Robbi Pickeral, Staff Writer
CHAPEL HILL - Jersey spattered with blood, cotton shoved up his fractured nose, North Carolina forward Tyler Hansbrough asked that his picture be taken before he left the training room Sunday night -- to be used as inspiration in the weight room.
"I wish I wouldn't have smiled," Hansbrough said Tuesday of the photo. "It would have made it a little meaner."
Typical toughness. Typical Tyler.
Hansbrough, UNC's leading scorer and rebounder, will have to wear a protective facemask in practice this week, and perhaps in the top-seeded Tar Heels' opening game on Friday in the ACC Tournament.
But the sophomore said he has no hard feelings toward Duke freshman Gerald Henderson -- who flagrantly forearmed him in the nose Sunday, earning an ejection and one-game suspension -- because he knows a bit about aggressive play himself.

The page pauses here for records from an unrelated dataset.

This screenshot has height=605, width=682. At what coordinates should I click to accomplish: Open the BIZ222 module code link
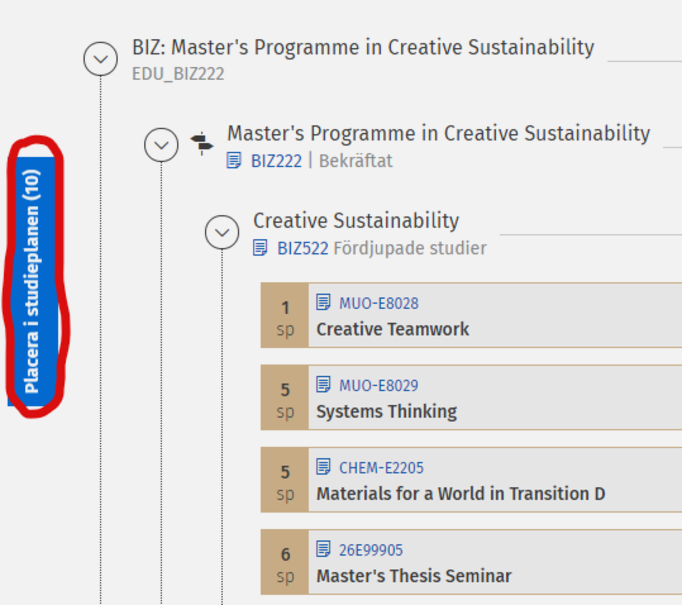tap(276, 161)
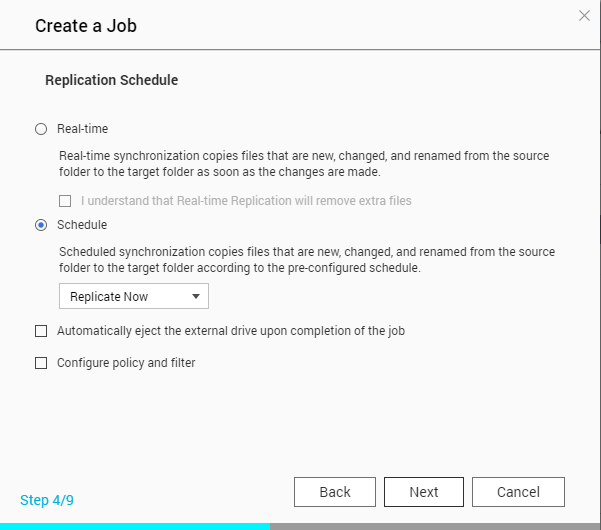Screen dimensions: 601x530
Task: Click the Scheduled synchronization description text
Action: [305, 260]
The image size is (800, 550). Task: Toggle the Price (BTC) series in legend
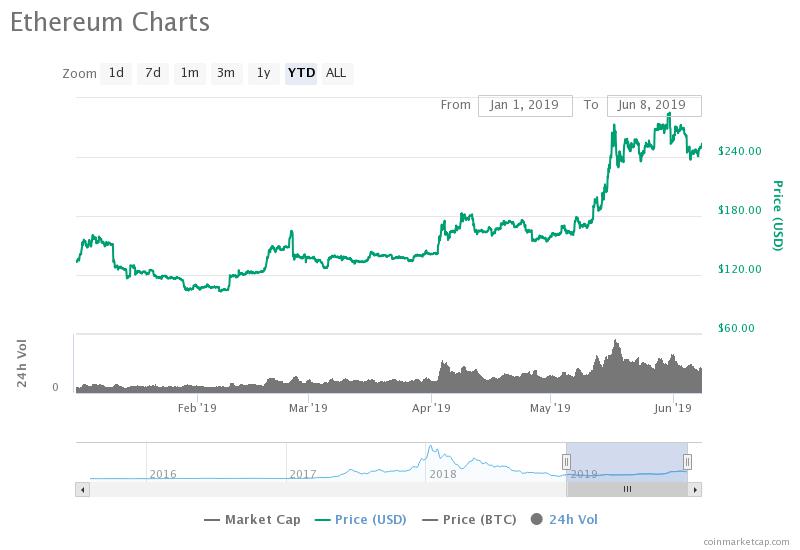470,519
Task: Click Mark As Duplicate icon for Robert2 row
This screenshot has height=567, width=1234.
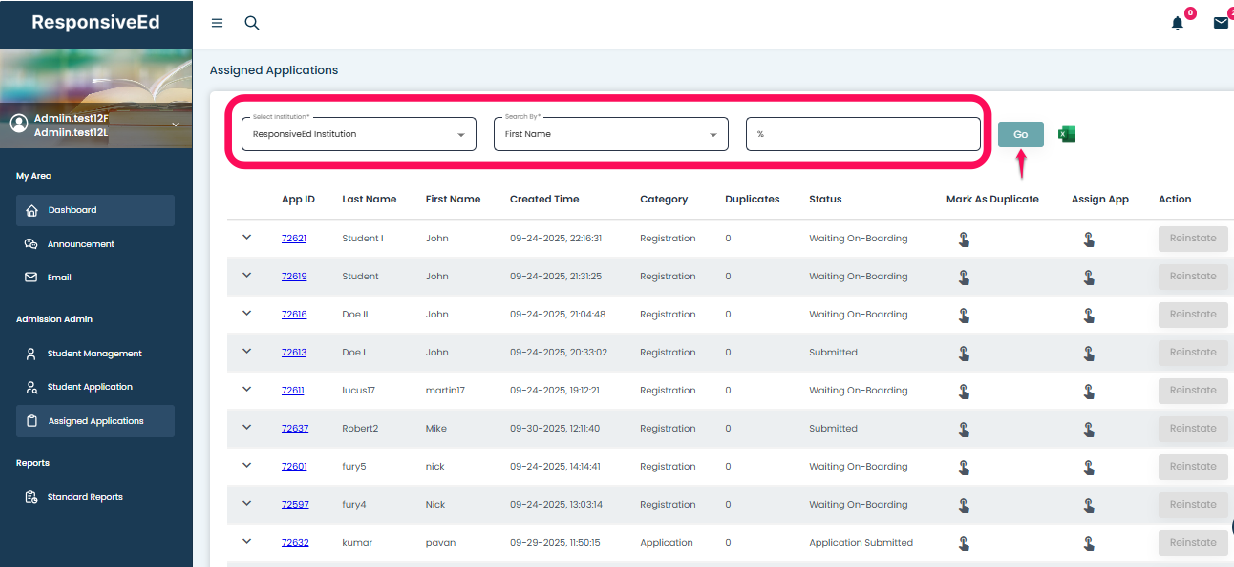Action: (x=964, y=429)
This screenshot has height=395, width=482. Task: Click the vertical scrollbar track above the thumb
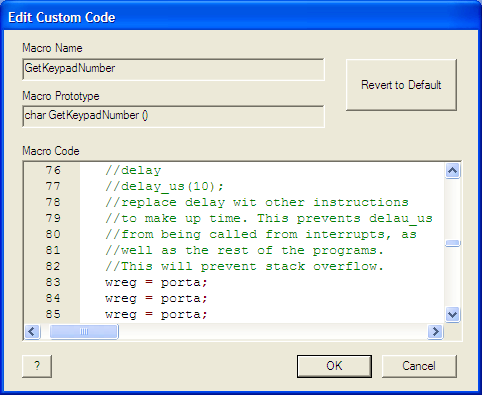click(453, 209)
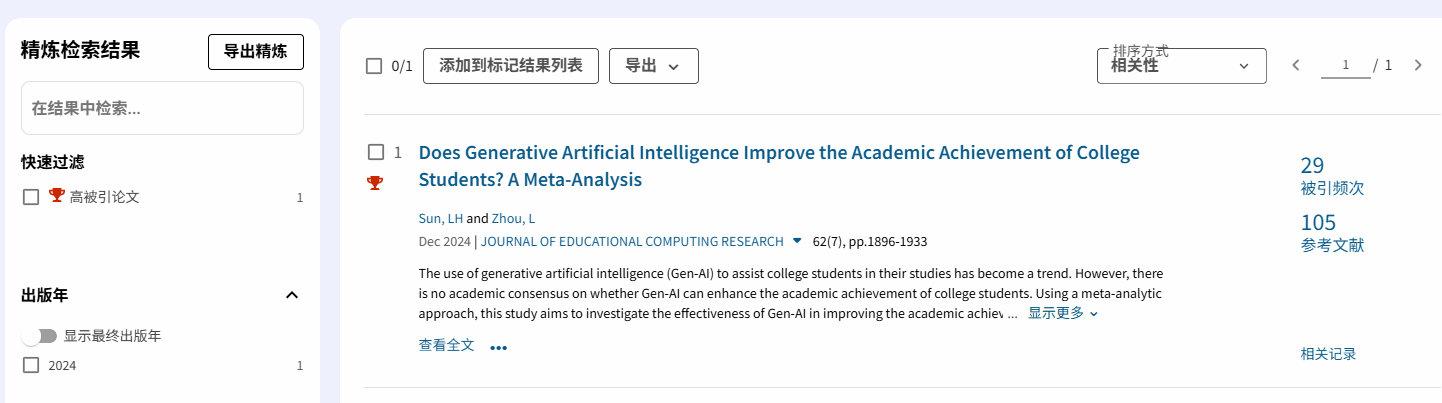Toggle 显示最终出版年 switch

click(x=40, y=336)
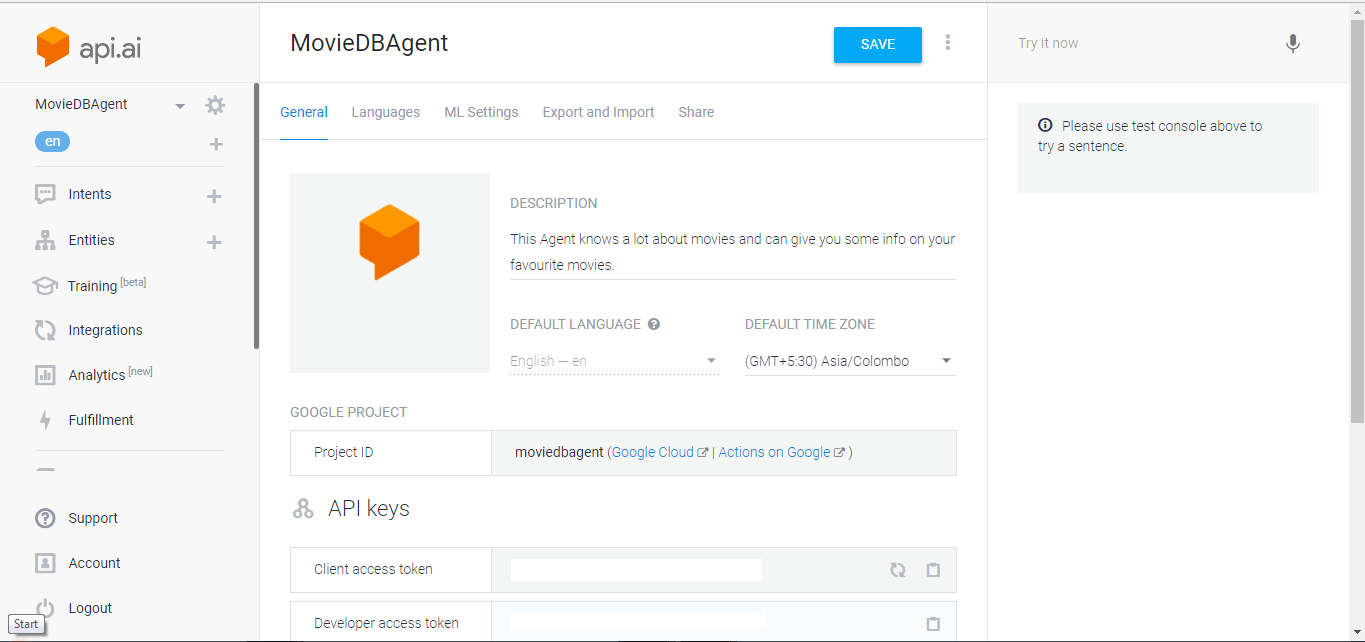Copy the client access token to clipboard
The height and width of the screenshot is (642, 1365).
click(933, 570)
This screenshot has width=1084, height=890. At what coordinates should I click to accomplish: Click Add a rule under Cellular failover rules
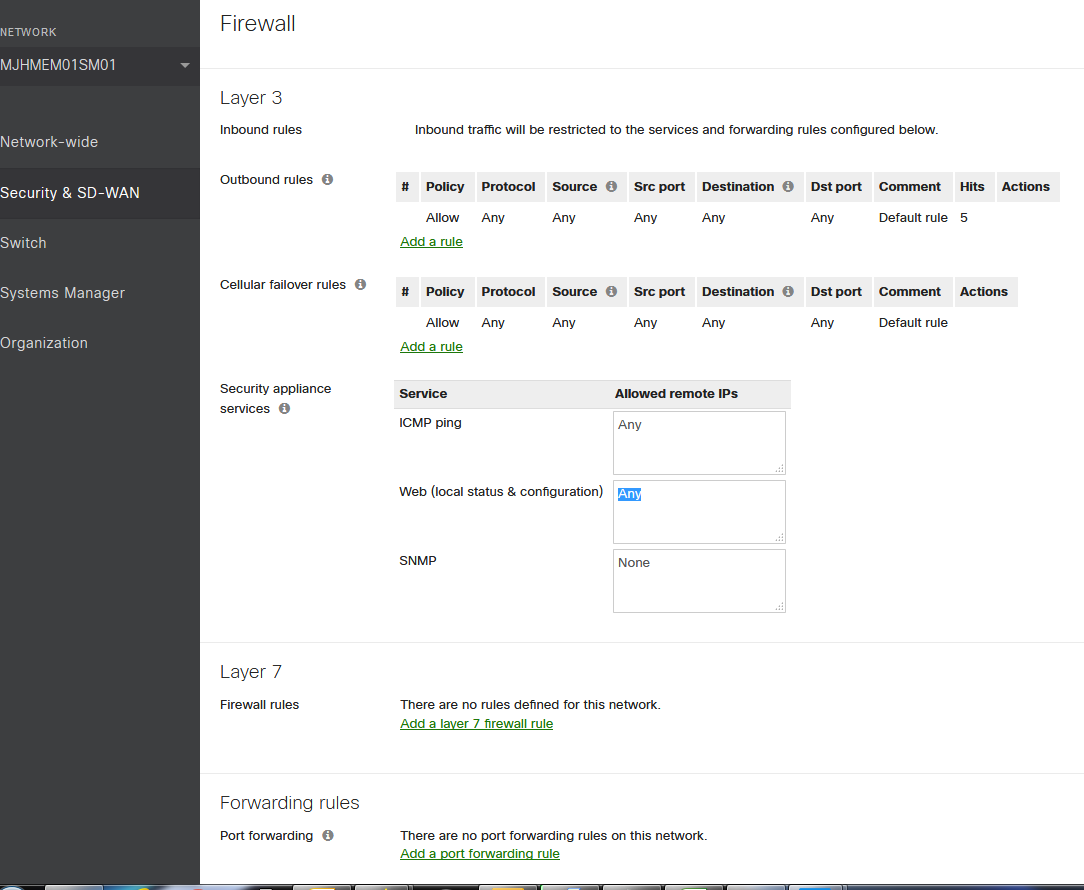(431, 347)
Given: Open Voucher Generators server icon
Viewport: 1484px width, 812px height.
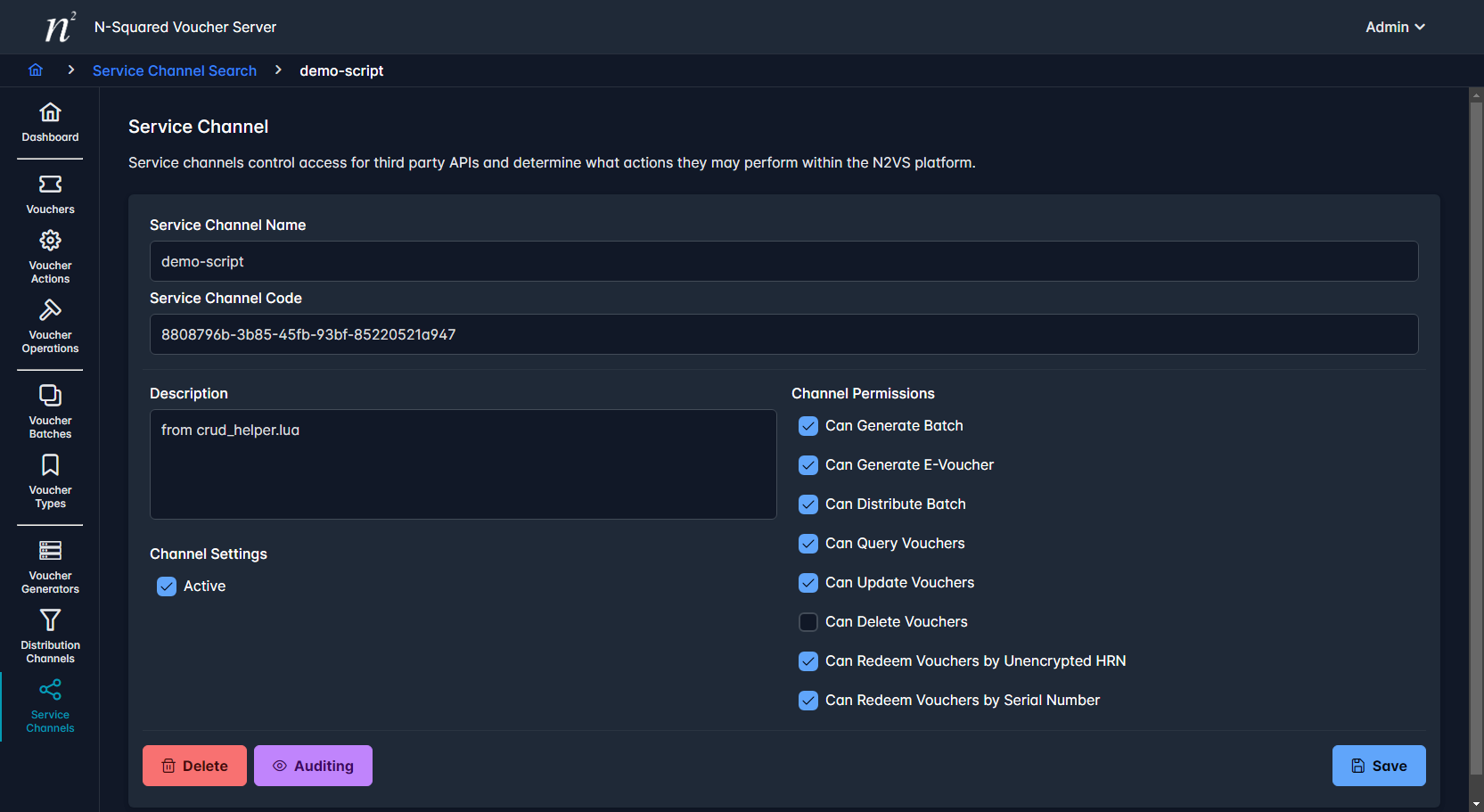Looking at the screenshot, I should [50, 551].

"I understand that if I hit somebody like that, I don't ever intend to hurt anybody, and I don't think he intended it to be like that," said Hansbrough, adding that he doesn't expect to be contacted by Henderson or any Duke official with an apology. "So if people look at it and say he did it intentionally, I think that would be wrong because as a player, you don't always want to do that -- hurt somebody."
It only looks like it sometimes -- especially when playing against the 6-foot-9, 245-pounder aptly nicknamed "Psycho."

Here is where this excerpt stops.